Model - Free Prediction
1. Introduction
This is an important chapter that lays the fundamental work for model-free control algorithms. In this blog we shall see a few important ideas (MC, TD, online/offline, forward/backward learning) being discussed. While this chapter is not math-intense, it is imperative for us to remember the concepts before moving onto control algorithms.
To begin with, note that this is a prediction problem. Hence we are still only going to predict the final $v_{\pi}(s)$ based on a given $\pi$. However, the Model-free part suggests that we no longer require an MDP to be explicitly defined/given. This is because we are going to use a sampling strategy.
- Sampling: If a strategy derives certain functions (in this case $v$) directly via episodes of observations, we say that this strategy applies sampling method.
2. Monte Carlo (MC) Policy Evaluation
- MC learns from complete episodes (no bootstrapping)
- Monte-Carlo policy evaluation uses empirical mean return instead of expected return
- First-step MC
- For each state $s$, only conisder the first time $t$ that $s$ is visited in each episode (update at most 1 time per run)
- Increment counter $N(s) ← N(s) + 1$
- Increment total return $S(s) ← S(s) + G_t$
- Estimate mean return value $V(s) = S(s)/N(s)$
- The estimator $V$ converges to $v_{\pi}$ when number of visits approaches infinity
- Every-step MC
- For each state $s$, conisder each time $t$ that $s$ is visited in each episode (update at most 1 time per run)
- For instance, $S_1 = s, S_3 = s$, then we update $N(s) \gets N(s) + 2$ and $S(s) \gets S(s) + G_1 + G_3$ where $G_1 = R_1 + \gamma R_2 + \gamma^2 G_3$
- The remaining part are the same as First-step MC
- Incremental Monte-Carlo Updates
-
Based on the idea $\mu_k = \mu_{k-1} + \frac{1}{k}(x_k - \mu_{k-1})$
-
Hence we take perspective of each episodes observations $S_t$ instead of states $s$.
-
$N(S_t) ← N(S_t) + 1$
-
$V(S_t) ← V(S_t) + \frac{1}{N(S_t)}(G_t - V(S_t))$
-
In non-stationary problems, it can be useful to track a running mean, i.e. forget old episodes.
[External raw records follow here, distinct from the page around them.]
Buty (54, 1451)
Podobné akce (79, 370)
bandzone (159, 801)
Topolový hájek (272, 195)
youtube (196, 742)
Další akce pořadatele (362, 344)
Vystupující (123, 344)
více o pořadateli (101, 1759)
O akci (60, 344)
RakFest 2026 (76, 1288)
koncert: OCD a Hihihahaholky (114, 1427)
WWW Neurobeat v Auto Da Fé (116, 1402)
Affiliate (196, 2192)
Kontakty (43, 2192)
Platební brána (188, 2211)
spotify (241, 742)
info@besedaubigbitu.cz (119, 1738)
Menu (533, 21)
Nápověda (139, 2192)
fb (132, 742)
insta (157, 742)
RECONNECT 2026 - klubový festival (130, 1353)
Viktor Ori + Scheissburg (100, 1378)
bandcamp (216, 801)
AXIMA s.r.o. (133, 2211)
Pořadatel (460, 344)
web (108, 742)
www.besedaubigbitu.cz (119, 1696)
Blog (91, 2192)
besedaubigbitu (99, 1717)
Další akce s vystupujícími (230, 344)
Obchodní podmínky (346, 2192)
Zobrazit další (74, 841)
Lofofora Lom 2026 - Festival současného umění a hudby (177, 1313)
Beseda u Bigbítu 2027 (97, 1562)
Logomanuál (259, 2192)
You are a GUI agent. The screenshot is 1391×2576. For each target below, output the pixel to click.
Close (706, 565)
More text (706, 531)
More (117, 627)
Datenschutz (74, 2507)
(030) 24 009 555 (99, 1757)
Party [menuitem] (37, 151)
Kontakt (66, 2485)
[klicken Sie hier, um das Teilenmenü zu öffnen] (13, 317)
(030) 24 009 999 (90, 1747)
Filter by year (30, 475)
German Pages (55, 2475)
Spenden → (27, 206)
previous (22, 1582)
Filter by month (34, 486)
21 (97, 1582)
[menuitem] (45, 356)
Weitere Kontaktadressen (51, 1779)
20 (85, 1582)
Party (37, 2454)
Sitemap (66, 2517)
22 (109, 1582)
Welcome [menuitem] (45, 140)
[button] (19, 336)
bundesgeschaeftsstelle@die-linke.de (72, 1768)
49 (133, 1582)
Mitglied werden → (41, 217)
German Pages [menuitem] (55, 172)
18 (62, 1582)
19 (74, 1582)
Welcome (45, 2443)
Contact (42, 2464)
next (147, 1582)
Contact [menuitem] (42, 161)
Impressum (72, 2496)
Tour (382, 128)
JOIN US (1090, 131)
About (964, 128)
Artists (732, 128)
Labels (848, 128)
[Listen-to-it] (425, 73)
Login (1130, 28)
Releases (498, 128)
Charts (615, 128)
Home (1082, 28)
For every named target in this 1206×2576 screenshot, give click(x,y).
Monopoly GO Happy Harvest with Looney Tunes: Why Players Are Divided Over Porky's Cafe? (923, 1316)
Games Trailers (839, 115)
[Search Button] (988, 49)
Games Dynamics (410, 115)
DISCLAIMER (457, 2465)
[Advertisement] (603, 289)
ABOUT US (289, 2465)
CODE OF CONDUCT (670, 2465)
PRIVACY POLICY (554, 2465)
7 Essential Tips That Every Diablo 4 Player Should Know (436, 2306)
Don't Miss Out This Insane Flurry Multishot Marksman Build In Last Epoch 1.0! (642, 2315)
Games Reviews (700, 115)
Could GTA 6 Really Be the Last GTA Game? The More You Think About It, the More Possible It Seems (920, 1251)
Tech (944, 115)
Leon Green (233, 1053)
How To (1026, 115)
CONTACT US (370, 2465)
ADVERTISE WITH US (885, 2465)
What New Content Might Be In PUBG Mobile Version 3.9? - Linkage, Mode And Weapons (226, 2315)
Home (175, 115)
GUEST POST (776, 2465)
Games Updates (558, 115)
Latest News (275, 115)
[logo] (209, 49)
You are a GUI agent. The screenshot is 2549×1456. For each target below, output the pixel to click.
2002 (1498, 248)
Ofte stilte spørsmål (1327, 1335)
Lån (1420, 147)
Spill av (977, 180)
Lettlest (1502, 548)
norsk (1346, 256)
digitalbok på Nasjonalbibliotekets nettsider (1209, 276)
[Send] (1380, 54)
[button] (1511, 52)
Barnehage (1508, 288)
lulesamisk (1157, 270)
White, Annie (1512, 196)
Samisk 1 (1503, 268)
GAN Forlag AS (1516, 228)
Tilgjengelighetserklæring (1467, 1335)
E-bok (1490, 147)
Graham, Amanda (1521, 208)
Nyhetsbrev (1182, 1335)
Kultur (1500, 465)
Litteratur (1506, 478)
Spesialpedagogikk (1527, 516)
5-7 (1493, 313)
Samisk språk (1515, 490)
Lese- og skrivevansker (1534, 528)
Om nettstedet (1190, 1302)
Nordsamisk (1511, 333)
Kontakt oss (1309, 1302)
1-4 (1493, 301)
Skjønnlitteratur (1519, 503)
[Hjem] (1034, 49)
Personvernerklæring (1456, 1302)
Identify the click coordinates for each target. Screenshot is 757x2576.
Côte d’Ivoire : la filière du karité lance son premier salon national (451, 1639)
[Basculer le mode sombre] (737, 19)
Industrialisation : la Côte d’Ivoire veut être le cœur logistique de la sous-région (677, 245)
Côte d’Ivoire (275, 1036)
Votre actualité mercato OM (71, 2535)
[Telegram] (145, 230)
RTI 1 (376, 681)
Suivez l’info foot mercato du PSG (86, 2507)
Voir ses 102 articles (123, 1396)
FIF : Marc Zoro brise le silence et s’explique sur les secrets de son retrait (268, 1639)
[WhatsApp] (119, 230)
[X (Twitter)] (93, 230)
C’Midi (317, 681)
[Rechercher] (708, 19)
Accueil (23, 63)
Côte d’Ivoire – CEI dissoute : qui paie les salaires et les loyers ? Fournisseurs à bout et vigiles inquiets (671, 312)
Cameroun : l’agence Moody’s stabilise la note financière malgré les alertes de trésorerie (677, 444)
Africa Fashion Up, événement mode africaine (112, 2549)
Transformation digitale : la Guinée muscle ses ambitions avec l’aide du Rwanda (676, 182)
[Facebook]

Hence the formula is tweeked. $V(S_t) ← V(S_t) +\alpha(G_t - V(S_t))$
Limitation: Since MC only updates when the episode terminates (hence ‘complete’), it cannot be applied to process which may run infinitely.
3. Temporal Difference (TD) Learning
- A solution to the ‘incomplete’ episodes problem by applying bootstrapping
- The $G_t$ above is replaced by an estimate $R_{t+1} + \gamma V(S_{t+1})$ (estimated return) based on the Bellman Expectation Equation.
- $R_{t+1} + \gamma V(S_{t+1})$ is called TD target
- $\delta_t = R_{t+1} + \gamma V(S_{t+1}) - V(S_t)$ is called TD error
- As now $V(S_t)$ only depends on the next time-step $t+1$ and not the entire episode result $G_t$, we say it is online (and hence the other method which updates everything when episode ends is offline).
4. Bias Variance trade-off
- Computation using $G_t$ is unbiased, but with high variance due to all rewards $R_{t: t \to \infty}$from transitions $S_t \to S_{t+1}$ and actions selected at random
- Computation using TD target is biased, but with much lower variance, since we we only have one reward $R_t$ to be varied (note that $V(S_{t+1})$ is known and fixed during update of $V(S_t)$
- By the classical trade-off analysis, we see that
- TD is more sensitive to inital values
- TD is usually more efficient than MC
5. More comparisons between TD and MC
| MC | TD | |
|---|---|---|
| converges to solution with | minimum mean-squared error | max likelihood Markov model |
| Convergence with function approximation | Yes | No |
| Exploits Markov property | No | Yes |
| More efficient in | Non-Markov env | Markov env |
6. TD($\lambda$)
Now we explore alternative estimators for $G_t$
- n-step return: $G_t^{(n)} = R_{t+1} + \gamma R_{t+2} + … + \gamma^{n-1} R_{t+n} + \gamma^{n} V(S_{t+n})$
- $\lambda$-return: $G_t^{\lambda} = (1-\lambda)\sum\limits_{k=1}^{\infty}\lambda^{k-1}G_t^{(k)}$
Here by utilising $G^{\lambda}_t$, we have TD($\lambda$) as a new evaluation policy. However, notice from the expression above that $G^{\lambda}_t$ is forward-looking, meaning that this would require $n$ transition steps until the episodes end. This faces exactly the same limitation as MC!!!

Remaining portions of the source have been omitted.